Sharp, who with ADF has worked with some female athletes to challenge such policies, said the proposal is part of "continuing efforts to sort of rewrite Title IX to erase what it means to be male and female; and replace that with this view that whatever your internal sense of self is, that determines what sports team you play on."
"And again, we know from science that there are physiological differences, that those differences matter on the playing field," he said. "And that's why Title IX has long been recognized to protect these equal opportunities for women -- to protect separate designated sports teams for female athletes."
In guidance on health care policy and practices released March 20, the U.S. Conference of Catholic Bishops' Committee on Doctrine opposed interventions that "involve the use of surgical or chemical techniques that aim to exchange the sex characteristics of a patient's body for those of the opposite sex or for simulations thereof."
"Any technological intervention that does not accord with the fundamental order of the human person as a unity of body and soul, including the sexual difference inscribed in the body, ultimately does not help but, rather, harms the human person," the document states.
There is no clear data on how many athletes who identify as transgender compete on teams opposite their biological sex in the U.S., as many sports associations do not track those numbers. A 2022 study by the UCLA Williams Institute found that there are approximately 1.6 million people in the U.S. who identify as transgender, with nearly half of that population between the ages of 13 and 24.

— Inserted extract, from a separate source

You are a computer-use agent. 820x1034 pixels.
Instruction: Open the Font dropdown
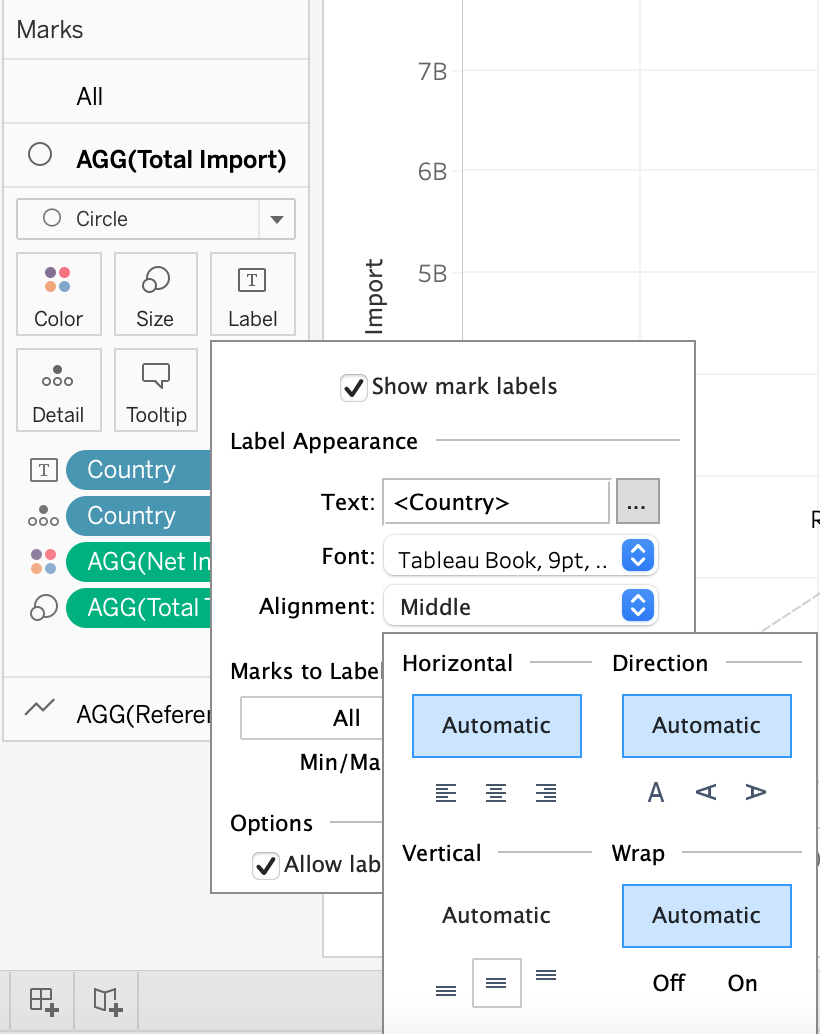(520, 560)
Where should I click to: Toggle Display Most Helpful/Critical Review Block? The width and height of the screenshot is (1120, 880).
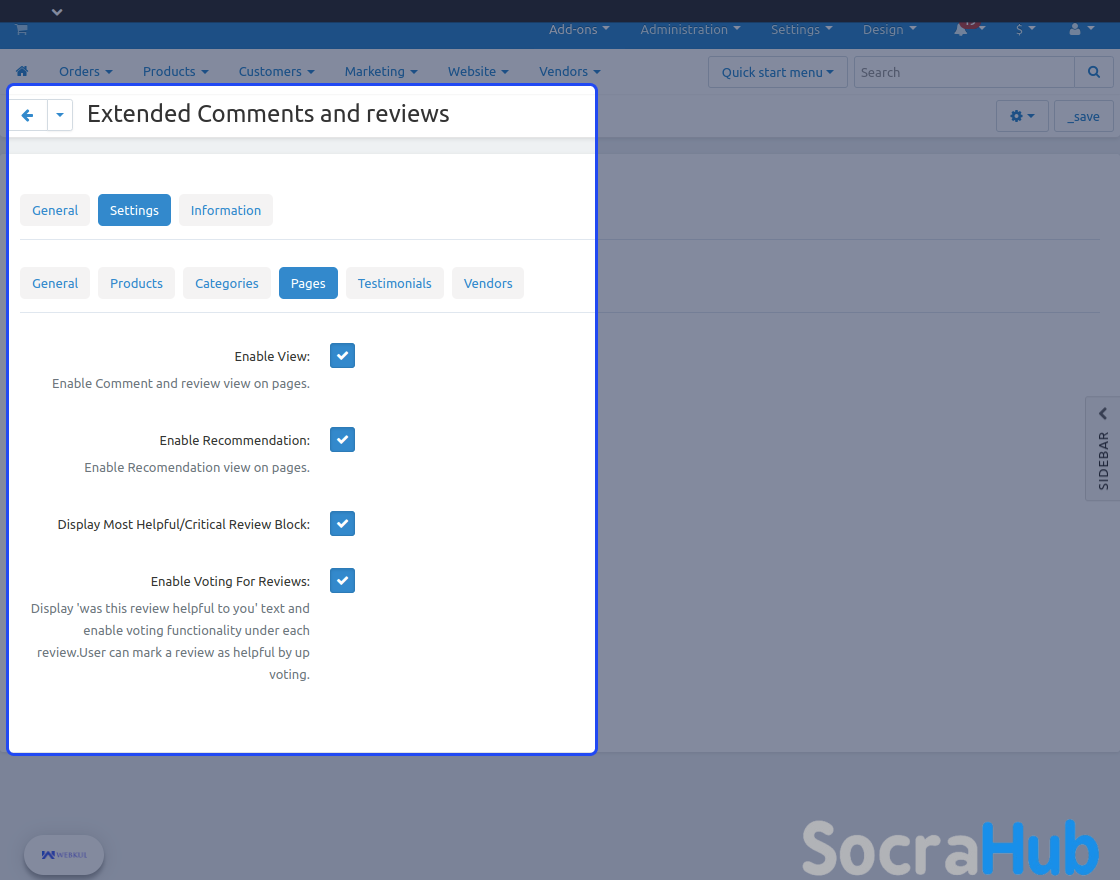(342, 524)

Last year, Utah Gov. Spencer Cox, a Republican, vetoed a bill barring transgender student athletes from women's sports, citing the small number of relevant cases in the state. Cox wrote in a memo accompanying his veto that out of 75,000 athletes participating in high school sports in Utah, only 4 students who identify as transgender played high school sports in the state and just one played girls' sports. Utah's Legislature later overrode Cox's veto.
The Biden administration's proposal would grant schools some latitude in exceptions to the ban, such as the ability to adopt policies that seek to ensure fairness on competitive teams or to prevent sports-related injuries.
Proponents of Biden's proposal argued it would protect student athletes who identify as transgender. Human Rights Campaign, a LGBTQ+ political advocacy group, called for the rule to be "clarified" but enacted.
"State lawmakers take note -- discriminating against transgender athletes is wrong and a violation of federal law. This new rule makes that abundantly clear," Kelley Robinson, HRC's president, said in a statement. "Every student deserves to be treated with dignity and respect. This includes transgender girls of all ages and in all sports, without exception."
Some progressives, however, argued the administration's proposal should not have exceptions. Rep. Alexandria Ocasio-Cortez, D-N.Y., wrote in a tweet that the plan was "indefensible and embarrassing" and should be walked back.
However, officials in states that have adopted such bans criticized the administration's effort.
"South Dakota will not allow this to stand," Gov. Kristi Noem, R-S.D., wrote in a tweet. "We will lead. We will defend our laws."